UglyDolls Review

UglyDolls
In Uglyville, a town peopled with deformed toys rejected by manufacturers, Moxy (Kelly Clarkson) dreams of entering the Big World and being loved by a child. Frustrated, she enlists her pals to help find the Big World, but they must first pass through the Institute Of Perfection, run by image-obsessed Lou (Nick Jonas).

by Ian Freer |
Updated on
Release Date:

16 Aug 2019

Original Title:

Uglydolls

If you staged a retrospective of all the new millennium animated features that espoused the idea ‘Accept Yourself For Who You Are’, it would double the running time of the MCU and then some. The latest picture to peddle the message is UglyDolls, a vehicle for the 2001Trolls-a-like toy line that is so Candy Crush- gaudy, bereft of laughs, and shot through with sugary sentiment it makes The Angry Birds Movie 2 look like I, Daniel Blake.

UglyDolls

With a story by Robert Rodriguez (who also produces), UglyDolls sees a mis-manufactured set of dolls cast out into the world where they set up a shanty town — Uglyville— for the oddballs and misshapen. A pink monster with a missing tooth, Moxy (Clarkson) is a cockeyed optimist who believes the stories about the Big World, the mythical place where toys are played with and loved by children. Not wishing to give up on her dream, she leads a sortie with her buddies — Lucky Bat (Wang Leehom), Uglydog (Pitbull), Wage (Wanda Sykes), Babo (Gabriel Iglesias) — to find the Big World.
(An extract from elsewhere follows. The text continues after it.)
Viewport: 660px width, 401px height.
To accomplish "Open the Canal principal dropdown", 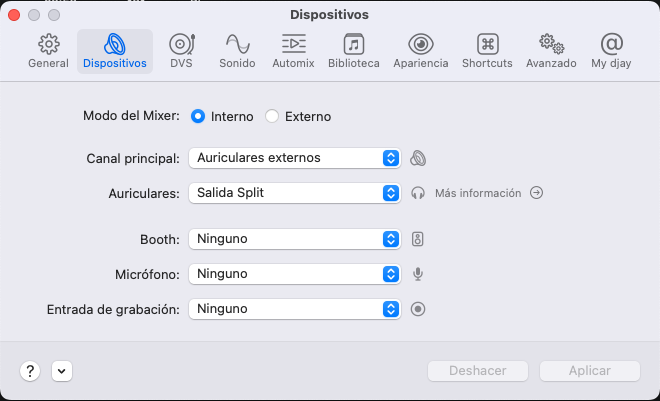I will click(x=294, y=158).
The gang end up at The Institute Of Perfection, a finishing school for the beautiful and flawless toys run by pop star-styled Lou (Nick Jonas), backed by a Heathers-esque hareem (voiced by Janelle Monáe, Bebe Rexha, Charlie XCX and Lizzo, which sounds like a great line-up for Saturday night at Glastonbury). What follows is a battle of wits as the UglyDolls battle the faultless figures, making it crystal clear at every stage that you have to embrace your physical and personal blemishes whatever form they take. As such, play a bingo card with phrases like ‘Show Them Who You Are’ or ‘Believe In Yourself’ to whip up engagement and tension the film can’t muster.
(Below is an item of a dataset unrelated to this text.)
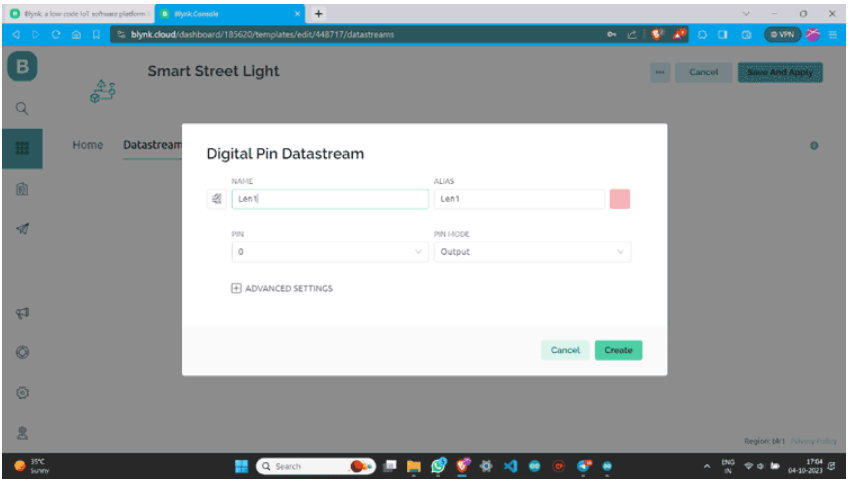Click the green Create button
852x486 pixels.
click(618, 350)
As it cycles through obvious story beats and set-pieces, there is not enough plot to fill the meagre running time so is padded out with far too many forgettable pop songs that employs it’s A-list singing talent without you ever noticing — the songs also mostly take place in a fantasy pop video netherworld rather than in the locales of the film, making them feel separate from the narrative. Some of it works — there’s a nice running gag about the literal naming of the characters such as Gibberish Cat and Exposition Robot — but the animation looks cheap and cookie-cutter, while the whole thing is dominated by an unambitious, play-it-safe mentality. It’s innocuous, well-intentioned and mercifully short, but even the least-demanding youngsters deserve more.

In the Insta age, this paean to body positivity and living your own truth is more than welcome, but you just wish UglyDolls’ message could be more charmingly argued, adroitly assembled and just plain funny.